Um estudo aponta que cerca de 10% dos casos de câncer estão relacionados a alterações genéticas. Apesar de serem considerados uma minoria, essa porcentagem representa aproximadamente 50 mil novos casos anualmente no Brasil. Especialistas ressaltam que muitos desses casos poderiam ser prevenidos por meio de intervenções em oncogenética, área da medicina que se concentra na predisposição genética ao câncer. Em um evento no Instituto Nacional do Câncer (Inca), realizado no dia 28 de setembro, especialistas pediram a inclusão dessas intervenções no Sistema Único de Saúde (SUS).
O pesquisador do Grupo de Câncer Hereditário do Inca, Miguel Moreira, ressaltou que indivíduos portadores de variantes genéticas têm um risco significativamente maior de desenvolver câncer em comparação à população em geral. “A manifestação da doença costuma ocorrer em idade mais precoce em relação aos casos esporádicos, e é comum o aparecimento de mais de um tumor primário”, explicou.
Moreira destacou que a identificação de uma variante genética patogênica permite que o portador se beneficie de estratégias de prevenção primária e secundária. A prevenção primária busca evitar o desenvolvimento do tumor, enquanto a prevenção secundária visa detecções precoces, aumentando as chances de tratamento exitoso e cura.
O pesquisador enfatizou que, embora testes e tratamentos já sejam cobertos por planos de saúde, esses recursos ainda não estão disponíveis no SUS. Para ele, é fundamental que exista uma linha de cuidados específica para cânceres genéticos dentro da saúde pública.
A diretora da Rede Brasileira de Câncer Hereditário (Rebrach), Patrícia Ashton-Prolla, sublinhou que a média de 10% de cânceres hereditários varia consideravelmente entre os diferentes tipos de câncer.
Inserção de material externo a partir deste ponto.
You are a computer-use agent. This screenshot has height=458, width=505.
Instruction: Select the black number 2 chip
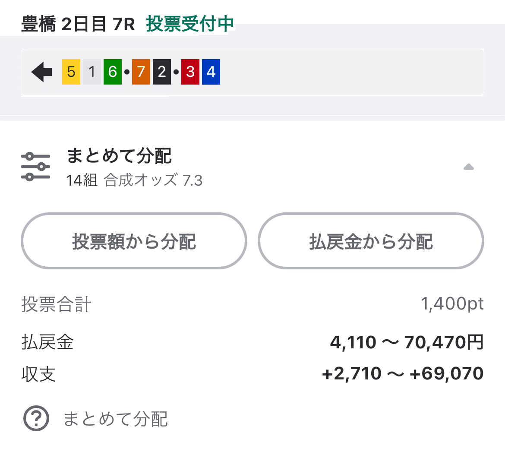162,72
Por exemplo, 25% dos casos de câncer de ovário e até 40% dos retinoblastomas são hereditários. Além disso, o risco de desenvolvimento de câncer pode ser até dez vezes maior em indivíduos com certas mutações genéticas. Segundo Patrícia, qualquer tipo de câncer hereditário poderia ser prevenido mediante comprovação genética prévia.
Patrícia aponta que, há uma década, os testes genéticos para pacientes com câncer passaram a ser obrigatórios nos planos de saúde, mas ainda não fazem parte do SUS, exceto em situações específicas. Os planos de saúde são obrigados a realizar testes genéticos em familiares, exames de rastreamento periódico e procedimentos cirúrgicos redutores de risco, como a remoção de tecidos mamários ou ovários. Contudo, essas intervenções permanecem sem cobertura no SUS.
Recentemente, o Ministério da Saúde incluiu o medicamento olaparibe no protocolo de tratamento para câncer de ovário e endométrio, especificamente para casos com origem genética, e também determinou a realização de testes genéticos para identificar quais pacientes devem receber o medicamento. No entanto, Patrícia criticou a necessidade de ampliação da testagem para familiares de indivíduos com mutações e a inclusão de outros genes, além dos dois previstos na portaria, que podem estar relacionados a tumores. “Embora a inclusão de olaparibe no SUS seja uma conquista, é uma medida que atende apenas um pequeno grupo de pacientes com doença avançada. Na prática, o acesso a medidas preventivas e de redução de risco permanece limitado”, concluiu.
O Ministério da Saúde foi contatado para comentar as críticas relacionadas à portaria e à inclusão de tecnologias em oncogenética no SUS, mas não respondeu até o fechamento desta matéria.